Stated exercise: Copy each of the lines below word for word, leaving out the pictures.

----

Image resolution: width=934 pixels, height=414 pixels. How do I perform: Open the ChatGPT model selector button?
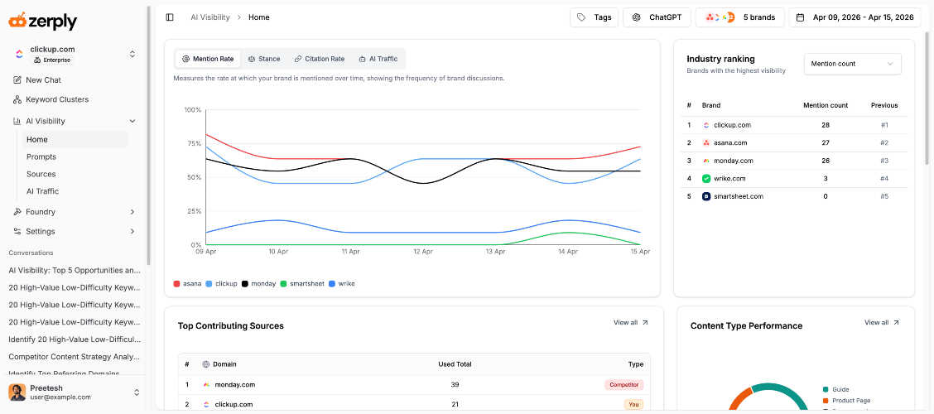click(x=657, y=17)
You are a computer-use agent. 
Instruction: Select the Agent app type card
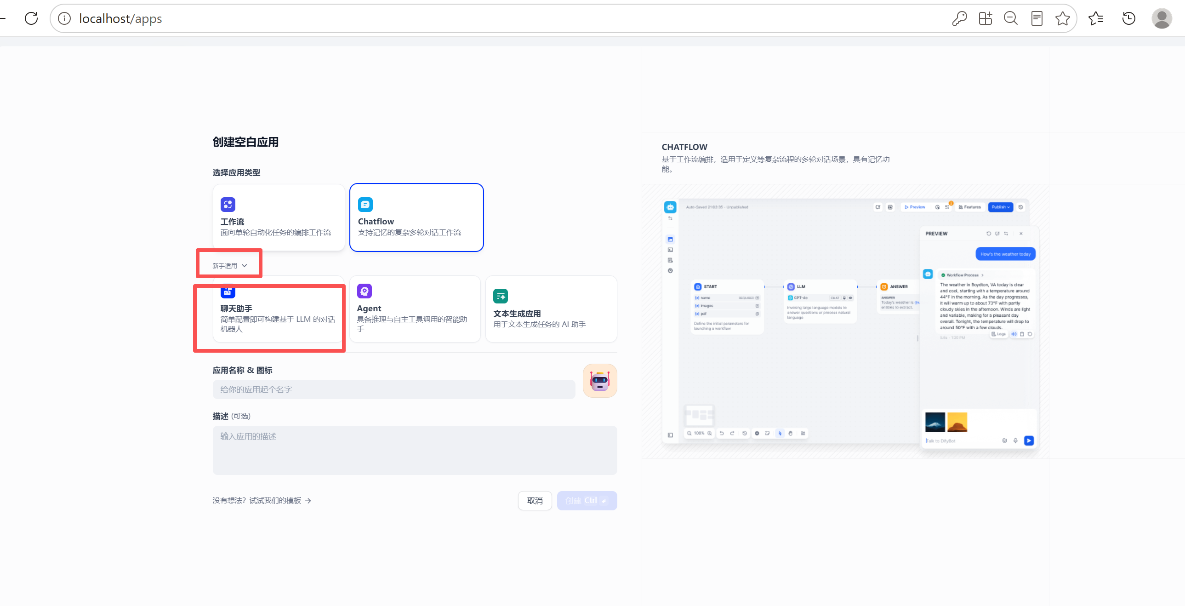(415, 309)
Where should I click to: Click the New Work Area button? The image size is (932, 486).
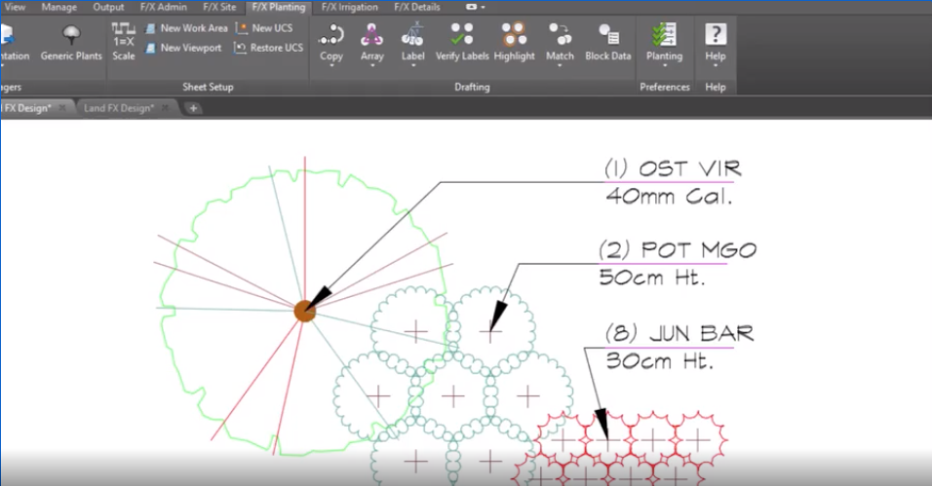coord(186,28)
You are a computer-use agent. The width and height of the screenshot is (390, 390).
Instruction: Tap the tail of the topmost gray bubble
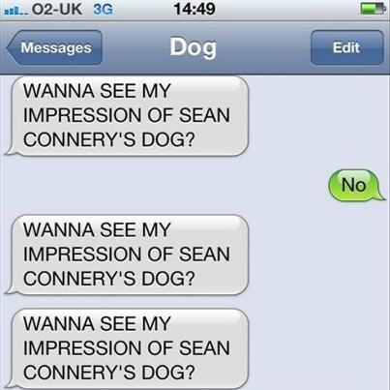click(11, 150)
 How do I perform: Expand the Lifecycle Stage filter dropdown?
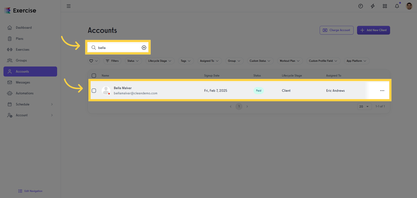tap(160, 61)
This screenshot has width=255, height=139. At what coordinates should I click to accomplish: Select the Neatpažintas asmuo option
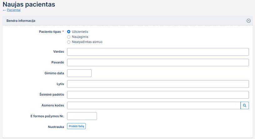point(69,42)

----

Result of the exercise:
Image resolution: width=934 pixels, height=414 pixels. How do I perform: Open the ChatGPT model selector button?
click(x=657, y=17)
You are a computer-use agent. 
Instruction: Select the Agent app type card
(415, 309)
Where should I click to: Click the New Work Area button? The image size is (932, 486).
coord(186,28)
You are a computer-use agent. The width and height of the screenshot is (390, 390).
Instruction: Tap the tail of the topmost gray bubble
click(11, 150)
 How do I perform: Expand the Lifecycle Stage filter dropdown?
tap(160, 61)
This screenshot has width=255, height=139. At what coordinates should I click to accomplish: Select the Neatpažintas asmuo option
point(69,42)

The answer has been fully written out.